現在、アブハジア共和国で消費されている電力の多くはジョージア国(グルジア)とアブハジアによるもので水力発電所によって補われており、今年の水位の低下による冬季の消費電力の増加に仮想通貨のマイニングが重なり深刻な状況となっています。

アブハジアで仮想通貨マイニングが普及している理由の一つに電力が安価で手頃であるためで、人口がおよそ25万人、1人当たりGDPが約2,000米ドル(約22万円)と言った小さい国の経済を発展させる解決策でもありました。

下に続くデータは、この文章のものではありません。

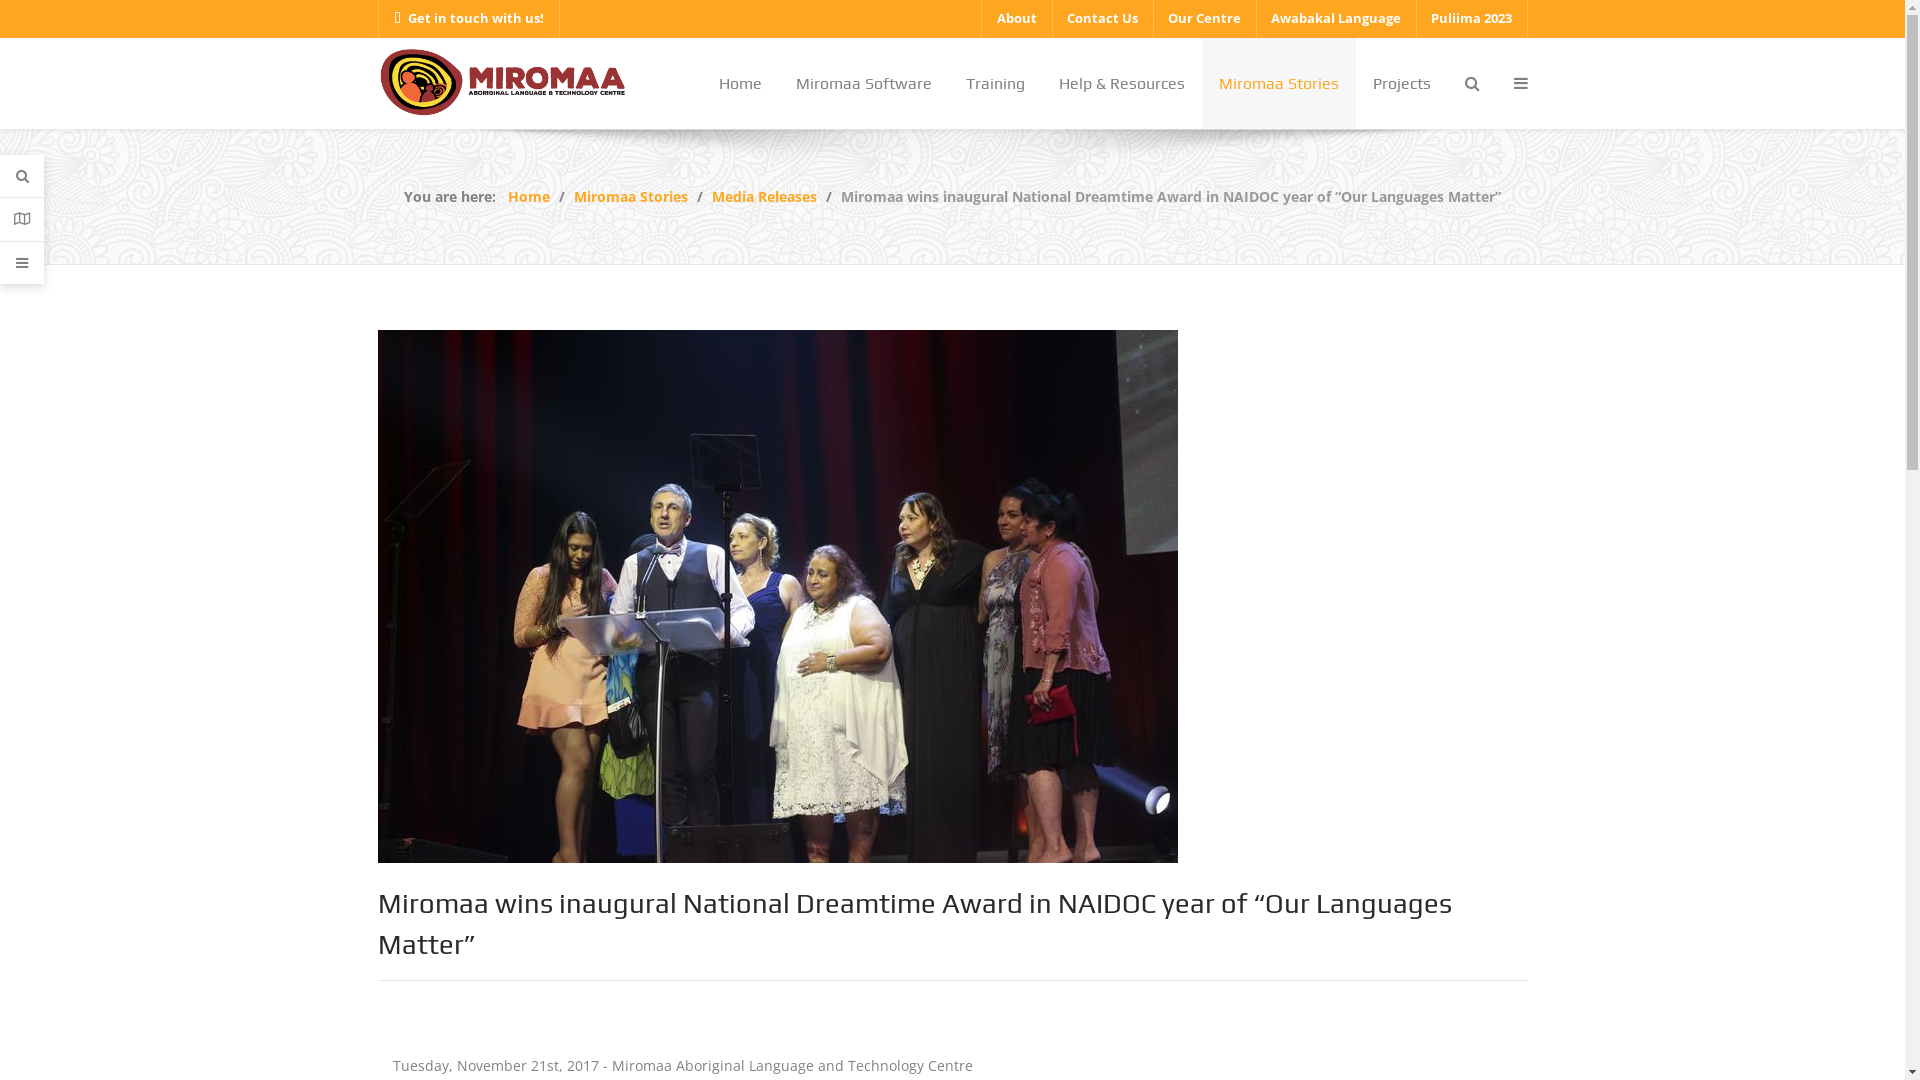 This screenshot has width=1920, height=1080. Describe the element at coordinates (769, 864) in the screenshot. I see `Language conservation...` at that location.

さらに正式に国として承認しているのはロシア、シリア、ベネズエラ、ニカラグア、ナウルだけで国際的に見ても隔離されており、仮想通貨が他の国ともネットワークができ資金調達に繋がるチャンスでもありアブハジア郊外に投資や貿易を誘致しているという報告も上がっています。

各国のマイニング事情

今年の弱気相場による市場の価格の下落と停滞で多くのマイニング業者が採算が取れず撤退を発表しており、仮想通貨取引所BitMEXが実施した調査によれば今年の11月以来、ビットコインのハッシュレートは31%以上低下しており、1300万ものBitmain Antminer S9が稼働を停止した事に相当すると言った調査結果を出しています。

中国でも中小企業や個人による古いタイプのマイニング機材の売却が相次ぎネット市場で大量に投げ売られ、香港に本拠を構える取引所BTCCは、マイニング事業部BTCC Pool Limitedの閉鎖を発表しています。

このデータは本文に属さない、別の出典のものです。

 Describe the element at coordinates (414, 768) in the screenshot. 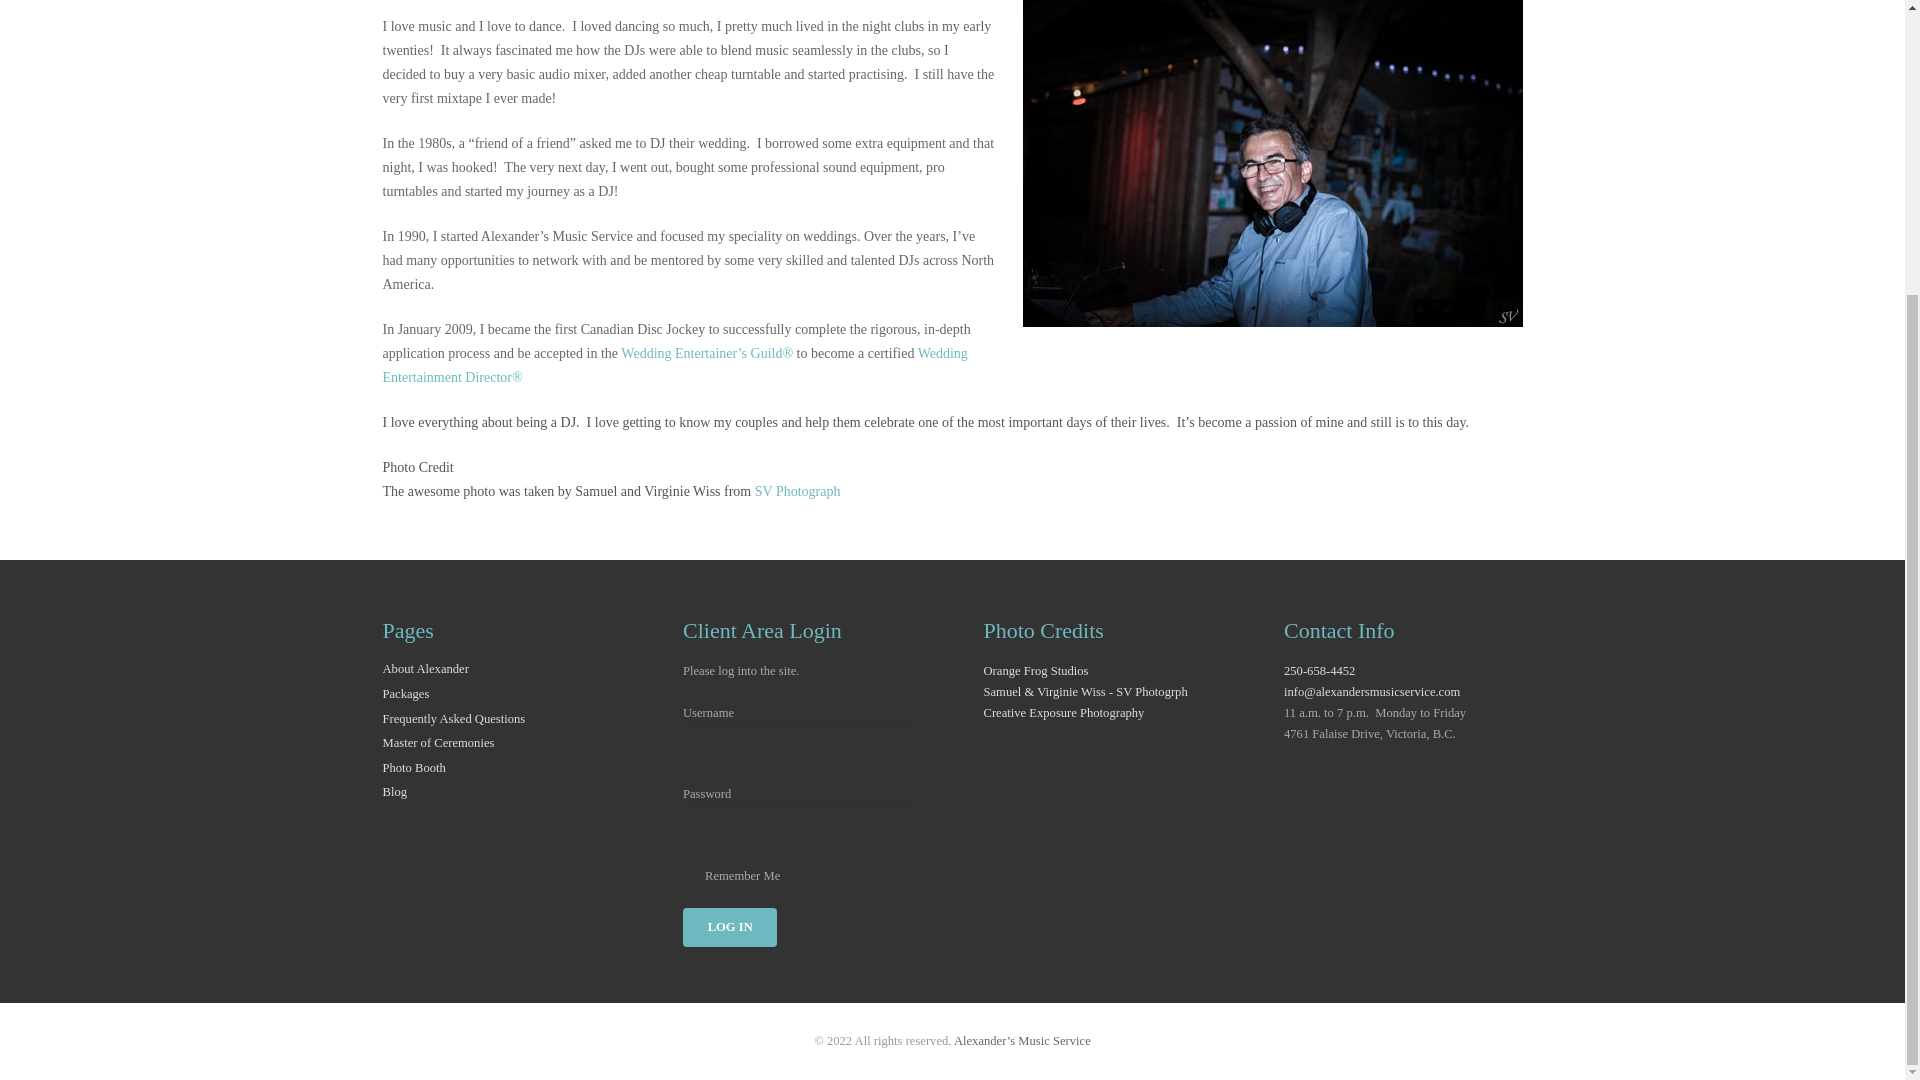

I see `Photo Booth` at that location.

一方、ネガティブなニュースばかりではなく仮想通貨取引所Coinbaseなどから出資を受けているCoinmine社が「Coinmine One」と言うコンパクトで自宅でも気軽にマイニングできる機材を発表しており、これはPS3と同等の消費電力に抑えることができ、価格も799ドル(約9万円)と安価に設定され今月中旬の発売を予定しています。

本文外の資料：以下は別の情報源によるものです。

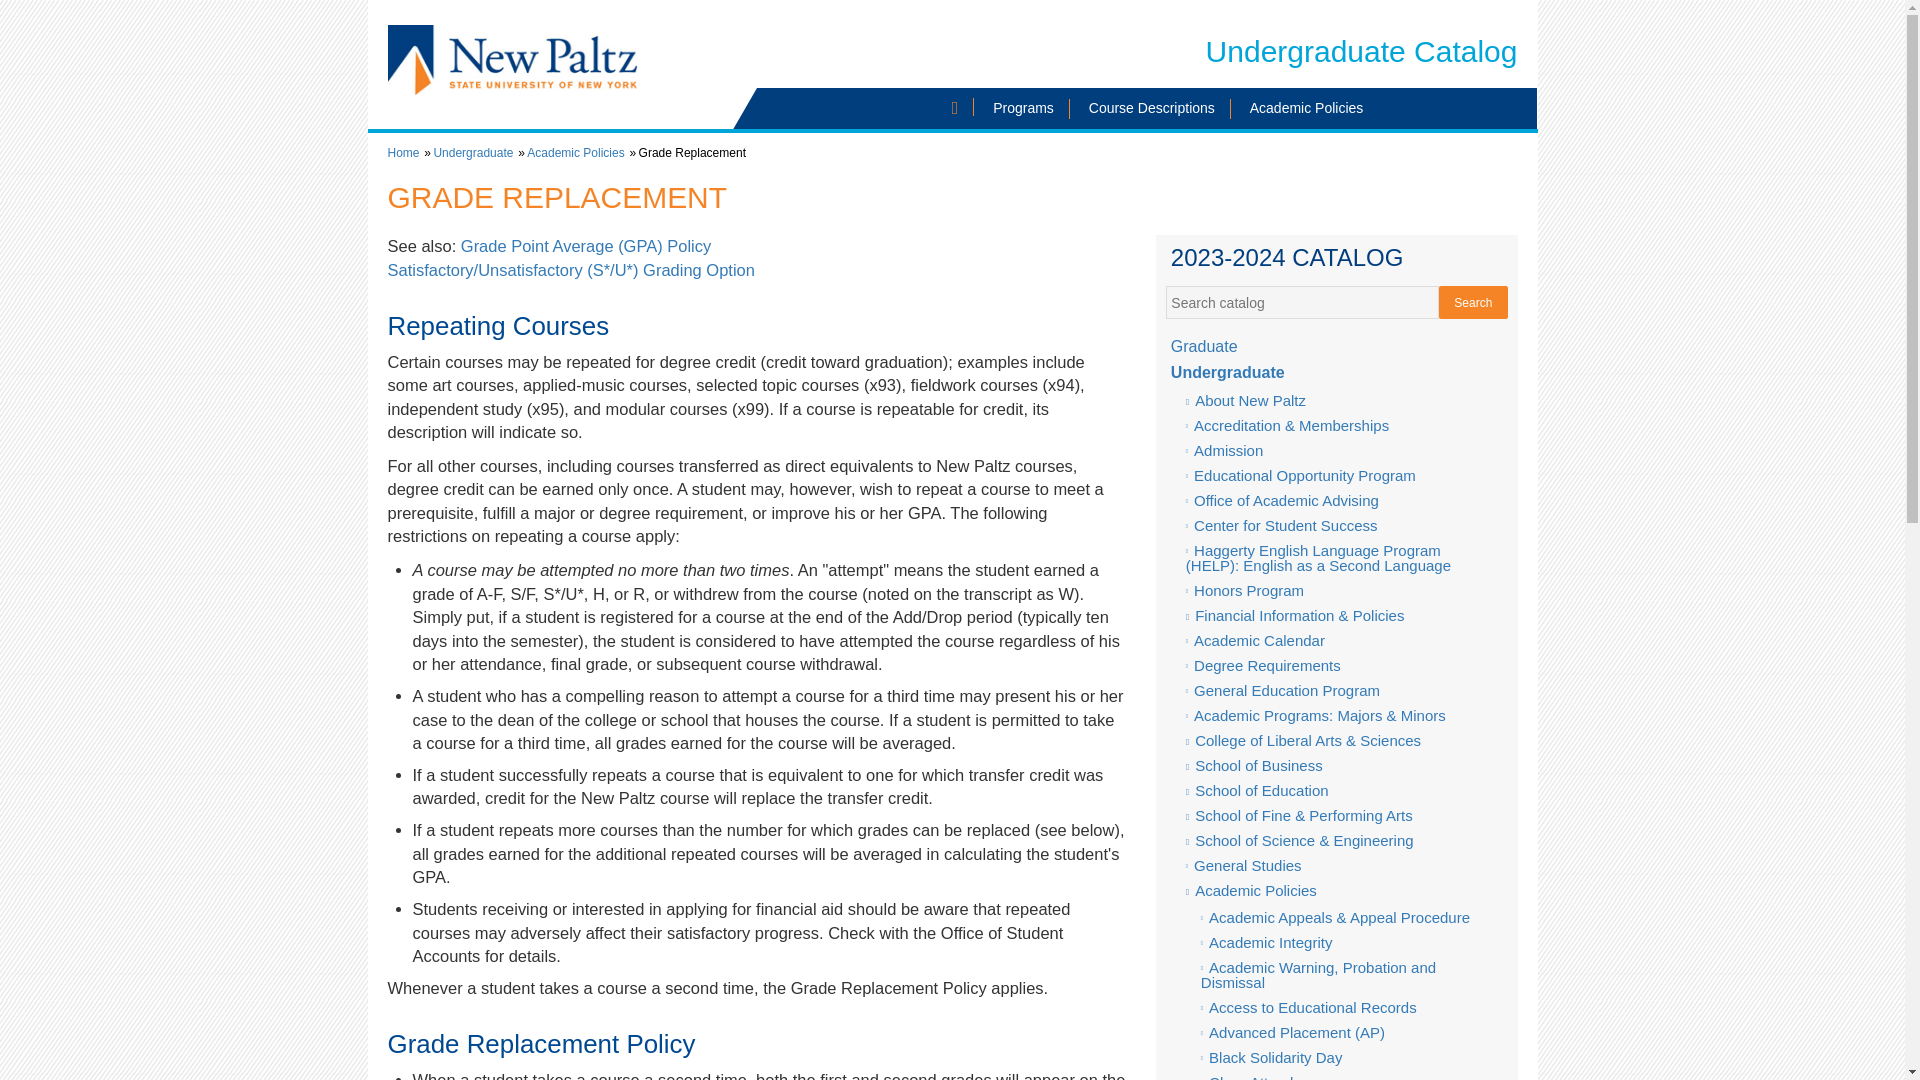 This screenshot has height=1080, width=1920. Describe the element at coordinates (472, 152) in the screenshot. I see `Undergraduate` at that location.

さらに大手半導体メーカーIntel(インテル)もエネルギー効率の高い高性能ビットコインマイニング」を可能とするプロセッサーの特許を取得しており、既存のビットコイン・マイニングのプロセスを増強し、電力消費を今より15%も抑え、より少ない費用でマイニングを可能にすることを目指しています。

このようにマイニング業界に対し、様々な問題や懸念が指摘される一方で、その問題を解決できるような進化した技術や機材が続々と発表されており、2019年には機関投資家が参入してくると好材料が予想されているためマイニング業界も再び活発になるかもしれません。